Task directions: Find the line with "Given: Click the Priority column header" in the entries below, then output every line from it down to the line with "The height and", exactly and with no pictures.

Data to use:
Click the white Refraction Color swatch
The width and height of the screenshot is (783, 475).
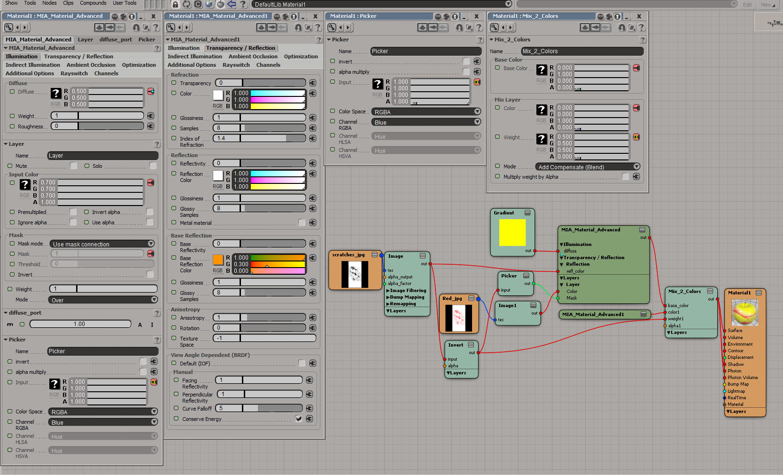click(x=218, y=95)
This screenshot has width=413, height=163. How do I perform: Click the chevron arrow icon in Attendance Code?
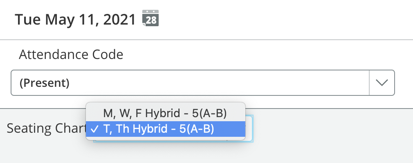pos(382,83)
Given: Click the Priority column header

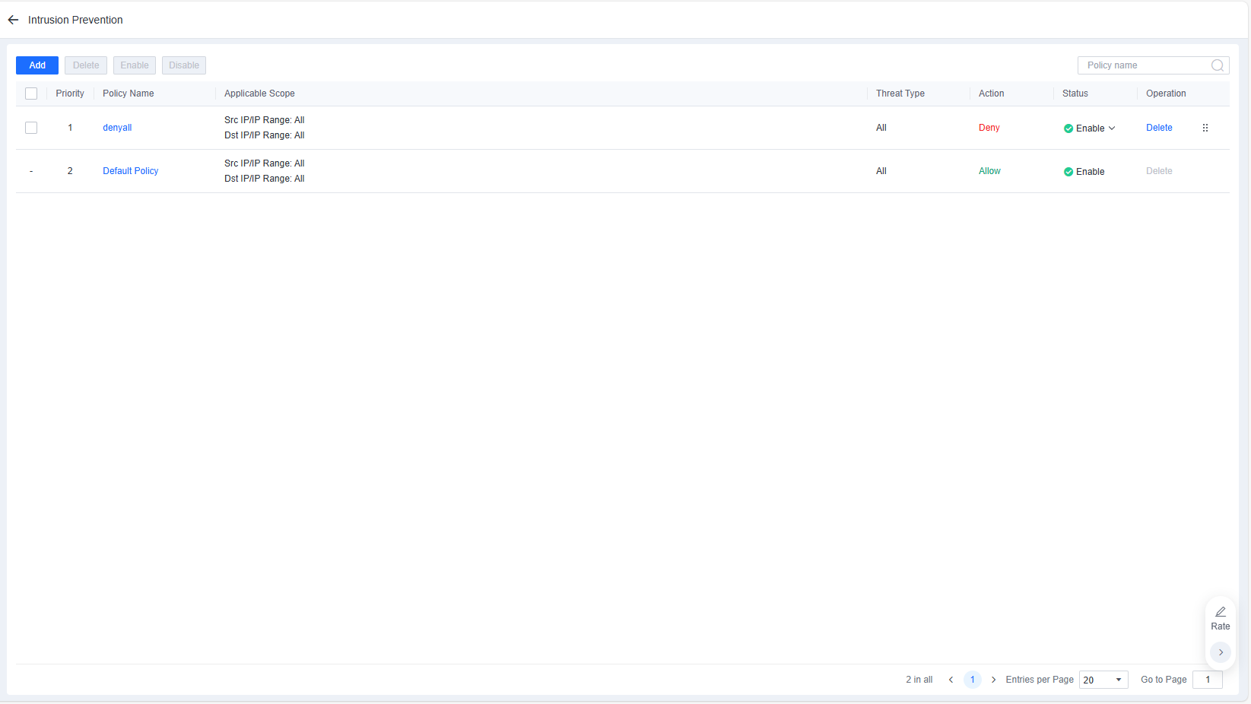Looking at the screenshot, I should (70, 94).
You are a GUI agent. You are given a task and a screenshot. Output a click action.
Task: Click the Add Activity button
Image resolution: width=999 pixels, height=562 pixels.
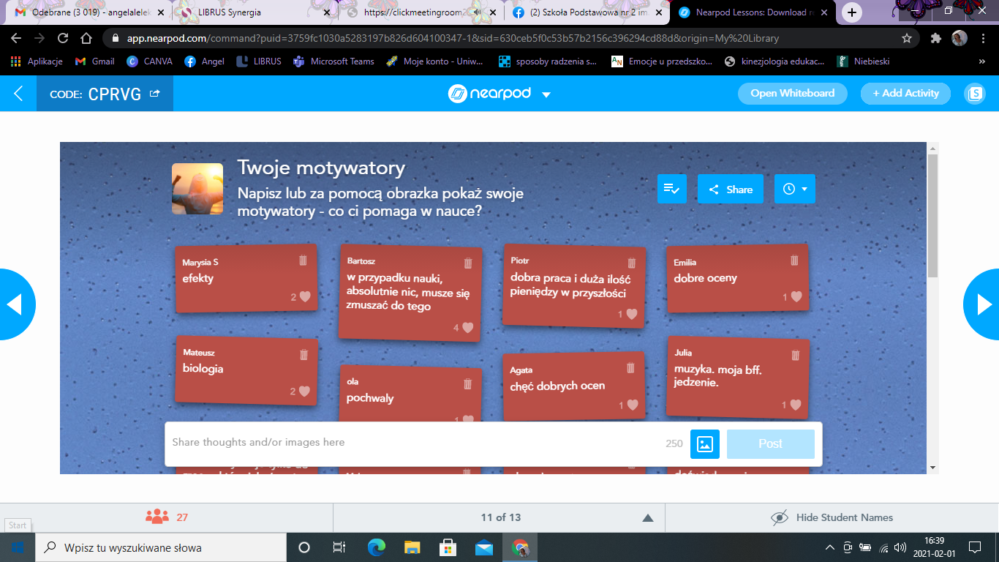tap(905, 93)
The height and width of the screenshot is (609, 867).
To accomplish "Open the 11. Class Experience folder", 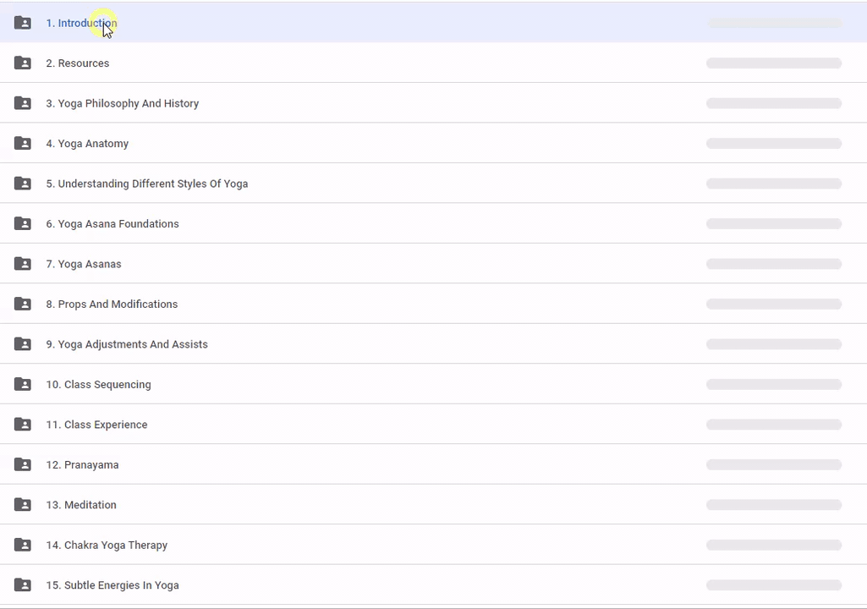I will (x=96, y=425).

Answer box:
Given: Click the Priority column header

Looking at the screenshot, I should (70, 94).
You are a GUI agent. You are given a task and a screenshot. Output a click action.
Task: Click the Add Activity button
Image resolution: width=999 pixels, height=562 pixels.
tap(905, 93)
The height and width of the screenshot is (609, 867).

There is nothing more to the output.